- Country: Tajikistan
- Location: Yovon, Khatlon Province
- Coordinates: 38°16′4.07″N 69°7′24.28″E﻿ / ﻿38.2677972°N 69.1234111°E
- Purpose: Power, irrigation
- Status: Operational
- Opening date: 1985; 41 years ago

Dam and spillways
- Type of dam: Embankment, concrete-face rock-fill
- Impounds: Vakhsh River
- Height: 70 m (230 ft)

Reservoir
- Active capacity: 84,000,000 m^{3} (68,000 acre⋅ft)

Power Station
- Operator: Barki Tojik
- Commission date: 1985-1986
- Type: Conventional
- Turbines: 4 x 150 MW Francis-type
- Installed capacity: 600 MW
- Annual generation: 3,500 GWh

= Baipaza Dam =

Dam in Yovon, Khatlon, Tajikistan

The Baipaza Dam (Байпазинская ГЭС; Нерӯгоҳи барқи обии Бойғозӣ) is a concrete face rock-fill dam on the Vakhsh River about 9 km southeast of Yovon in Khatlon Province, Tajikistan.
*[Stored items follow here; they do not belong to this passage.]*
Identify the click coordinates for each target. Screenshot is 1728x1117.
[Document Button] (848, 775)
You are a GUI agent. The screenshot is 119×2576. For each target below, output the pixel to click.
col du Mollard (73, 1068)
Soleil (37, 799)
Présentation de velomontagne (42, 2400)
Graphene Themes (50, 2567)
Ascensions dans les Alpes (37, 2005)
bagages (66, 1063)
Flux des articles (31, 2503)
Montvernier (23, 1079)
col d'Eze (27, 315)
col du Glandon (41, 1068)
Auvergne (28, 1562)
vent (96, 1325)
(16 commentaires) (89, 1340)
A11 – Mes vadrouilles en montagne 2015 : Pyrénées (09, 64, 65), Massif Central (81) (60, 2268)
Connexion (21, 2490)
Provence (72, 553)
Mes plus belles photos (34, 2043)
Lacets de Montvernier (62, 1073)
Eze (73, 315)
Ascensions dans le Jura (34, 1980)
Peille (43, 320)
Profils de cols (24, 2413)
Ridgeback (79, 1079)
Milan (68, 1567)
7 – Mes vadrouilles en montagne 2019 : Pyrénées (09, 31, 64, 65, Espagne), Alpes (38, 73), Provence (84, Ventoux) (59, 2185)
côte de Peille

A purpose of the dam is hydroelectric power generation and it supports a 600 MW power station. The first three 150 MW Francis turbine-generators were commissioned in 1985, the fourth in 1986. Its reservoir also holds water for the irrigation of some 40000 ha in the Yovon and Obikiik Valleys to the west. This is accomplished by a 7.3 km tunnel which runs from the right back of the reservoir and through a mountain to the valley.